Dans ces conditions, si l’émiettage est bien conduit, il nous arrive d’avoir une fermentation décisive en 4 jours. Nous pratiquons ensuite une retourne suivie de 2 jours de fermentation, après quoi le fumier a complètement changé de couleur, d’odeur, de toucher et de pouvoir fertilisant. Le rapport C/N doit être alors de 14 à 17. Il pourra descendre à 10 ou 12 dans une terre en bon état de fertilité : l’humification est un processus dynamique et non statique. La matière carbonée est un carburant renouvelable. La matière végétale, que sa consommation fait naître, doit retourner au sol, au moins partiellement, enrichie et dynamisée par le travail de l’homme. C’est l’art du praticien de bien nourrir sa terre avec ce qu’elle produit. De gluante, la matière cellulosique de la paille est devenue onctueuse, se mettant en motte aussi facilement qu’elle s’effrite sous la pression des doigts. Le pouvoir fertilisant du compost ainsi obtenu est remarquable.
Il ne dégage pas d’ammoniaque, mais la fermentation se limite au stade « acides aminés », et ceux-ci sont directement assimilables par les racines5 .
L’épandage du compost, au début d’une période de pluie sur une repousse de prairie après le passage des bestiaux, donne des résultats spectaculaires, visibles parfois dans un délai de 2 jours.
Notons que le compostage de courte durée a le grand intérêt de consommer peu de matière nutritive (cellulose).
Il présente aussi l’intérêt de solubiliser l’apport du phosphate insoluble que l’analyse peut révéler nécessaire.

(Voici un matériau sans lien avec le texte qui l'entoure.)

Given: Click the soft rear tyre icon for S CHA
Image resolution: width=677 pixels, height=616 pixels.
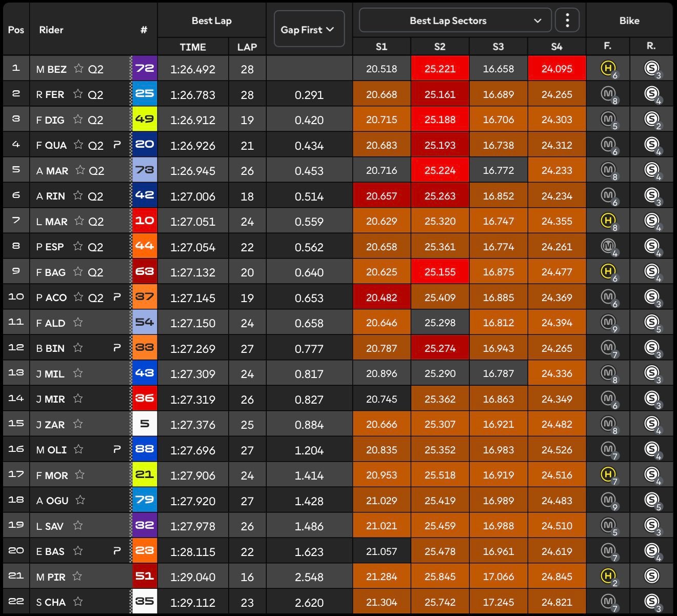Looking at the screenshot, I should tap(651, 601).
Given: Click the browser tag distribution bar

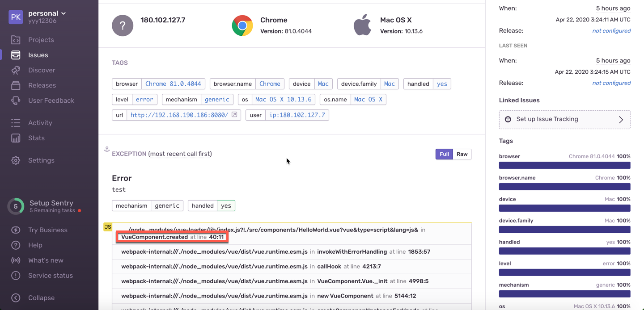Looking at the screenshot, I should point(564,165).
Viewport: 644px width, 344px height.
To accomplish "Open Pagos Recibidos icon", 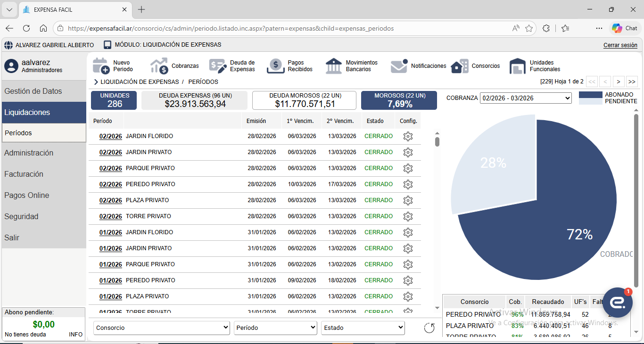I will (276, 66).
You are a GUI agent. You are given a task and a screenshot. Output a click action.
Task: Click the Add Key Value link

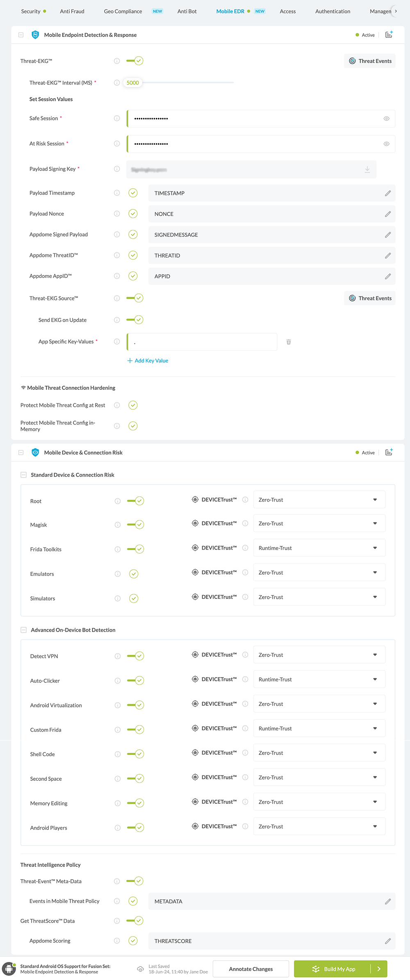click(148, 361)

Il nous dispense donc de l’utilisation des phosphates solubilisés chimiquement (superphosphates).
Dans notre méthode, par l’intermédiaire de la microflore abondante et variée, la formation de l’humus dans le compost s’accompagne de la formation du complexe phospho-humique, clé de la fertilité.

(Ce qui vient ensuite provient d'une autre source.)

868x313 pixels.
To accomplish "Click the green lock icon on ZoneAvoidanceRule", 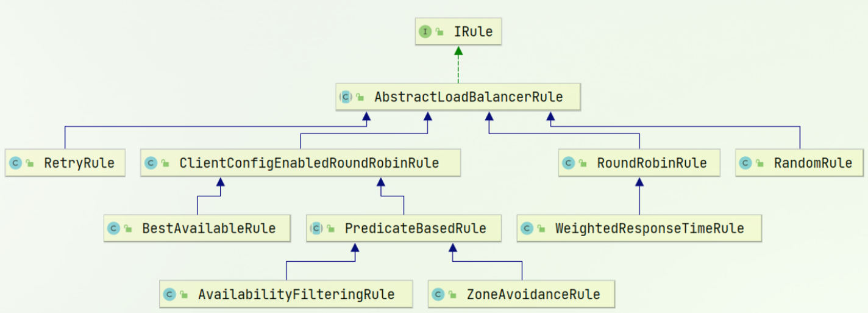I will (x=452, y=295).
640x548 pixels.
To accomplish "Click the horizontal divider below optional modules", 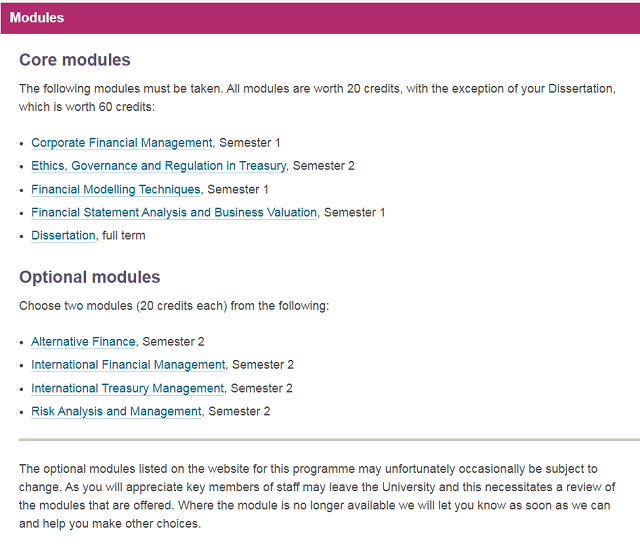I will [329, 440].
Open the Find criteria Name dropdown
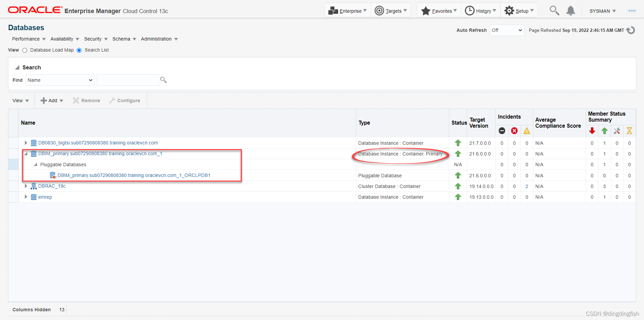The image size is (644, 320). (60, 80)
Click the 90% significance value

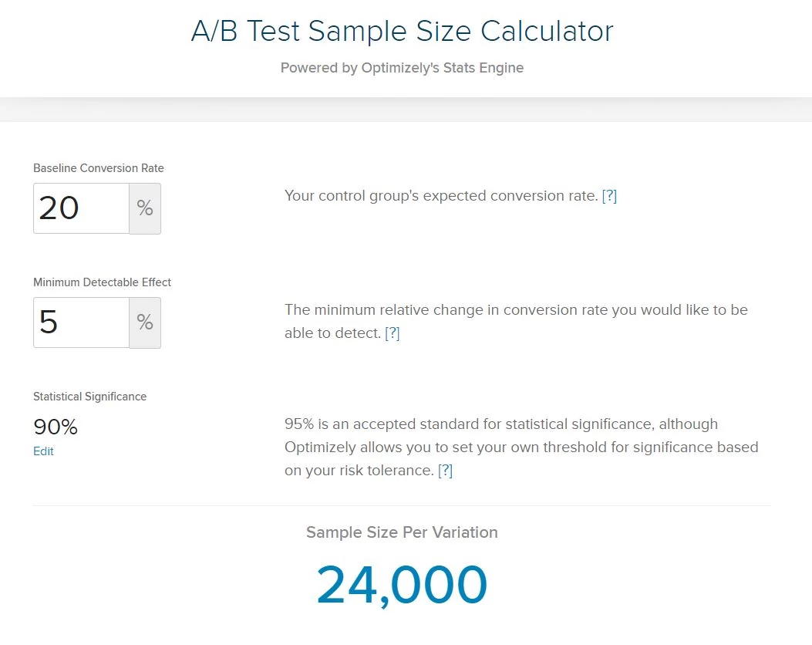point(54,427)
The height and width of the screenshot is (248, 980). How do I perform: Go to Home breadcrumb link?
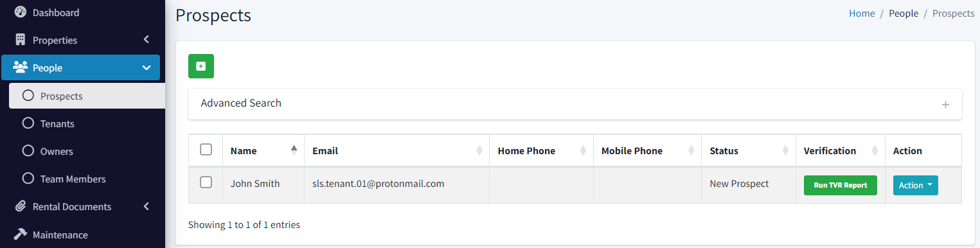pyautogui.click(x=862, y=13)

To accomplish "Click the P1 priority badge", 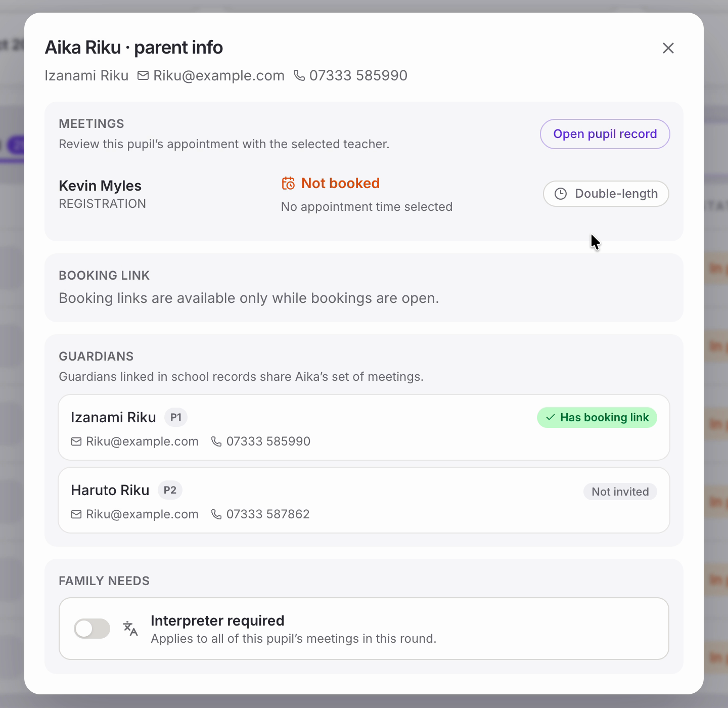I will point(176,417).
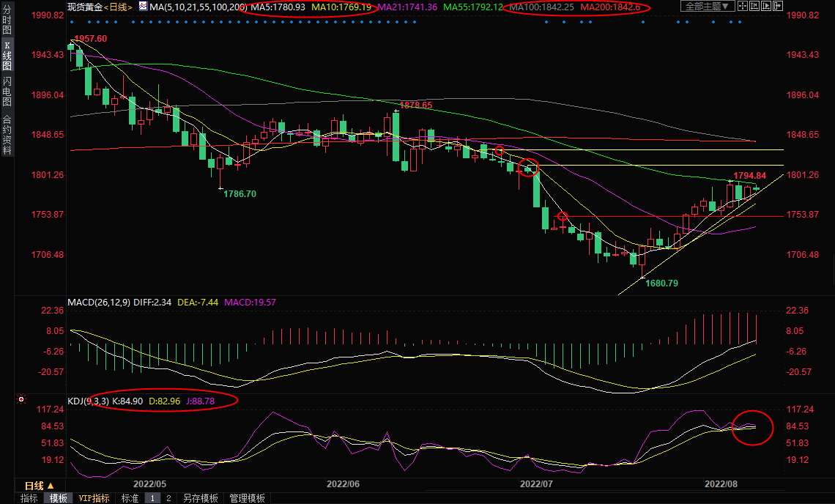Open the 全部主题 theme dropdown
This screenshot has width=835, height=504.
click(707, 7)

Il faut préciser que l’apport de magnésium explique :
– l’absence d’odeurs nuisibles à l’étable, et
– la réussite de la fermentation d’assainissement.

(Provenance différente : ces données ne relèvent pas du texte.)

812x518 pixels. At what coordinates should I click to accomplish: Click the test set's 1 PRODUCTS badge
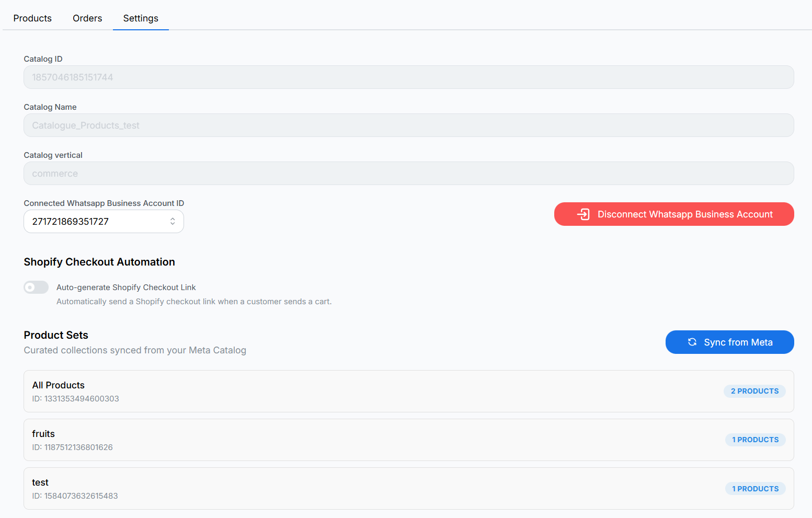tap(755, 489)
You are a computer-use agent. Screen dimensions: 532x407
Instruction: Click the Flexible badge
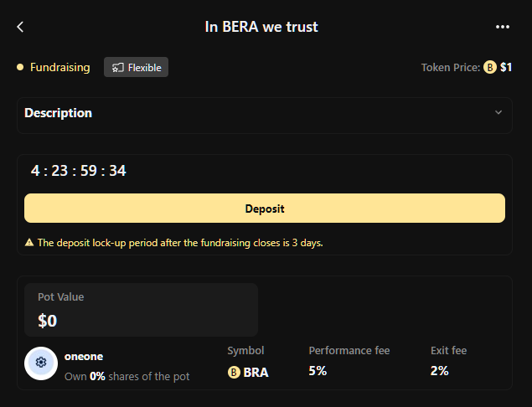point(136,67)
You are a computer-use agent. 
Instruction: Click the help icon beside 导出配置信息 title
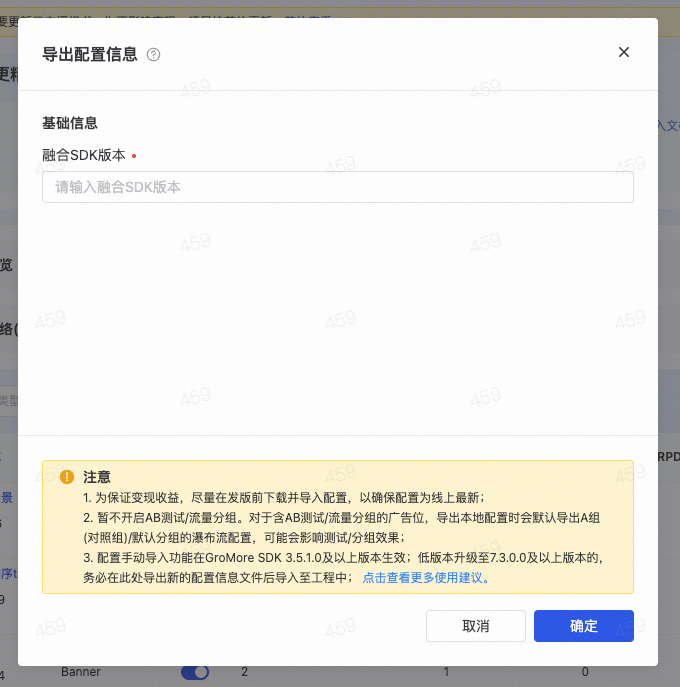153,55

Aussi, tant que le niveau souhaitable de MgO dans le sol n’est pas atteint, les animaux de nos élevages « bio » reçoivent en moyenne 10 grammes par jour de chlorure de magnésium, le sel d’origine marine dont le Professeur Delbet a fait connaître les étonnantes propriétés anti-infectieuses et stimulantes.
Signalons enfin un dernier point :
L’équilibre carbo-azoté de notre fumure organique mûre est à rapprocher de l’équilibre glucides-protides qui est une base de la diététique. On nous enseignait il y a soixante ans la règle de Lapique et Richet, qui définissait les besoins alimentaires : 5/0,5/1 par kg de poids, pour l’espèce humaine, soit :
- 350 g de glucides (= 140 g de carbone),
- 35 g de lipides, et
- 70 g de protides ((12gN) soit C/N (12. Ces quantités correspondent à peu près au métabolisme basal (entretien de l’être humain au repos)).
Ces données se sont précisées quant à la qualité des sucres, des lipides, des protides. Mais l’essentiel y était déjà. Ces règles d’une saine diététique vont de pair avec les lois de la vie saine : le frugalité, la prédominance du régime végétarien (il est 6 fois moins coûteux en surface cultivée de se nourrir de matière végétale que de matière animale). Remarquons encore que la règle de Howard : C/N=33, correspond aussi au vieil adage d’équilibre entre la silva (l’arbre), le saltus, (la prairie), l’ager, (la terre cultivée, cultivée en céréales). La production végétale doit toujours garder la primauté sur la vie animale. C’est en grande partie pour avoir transgressé ce principe – en donnant la primauté à l’élevage – que les vieilles civilisations, du Proche-Orient à l’Espagne, ont amené le monde méditerranéen au bord du désert. La civilisation française – chrétienne – avait assez bien maintenu l’équilibre, mais l’extension de l’élevage du mouton dans le Sud-Est, avec la transhumance alpine, est en train de rompre un équilibre séculaire.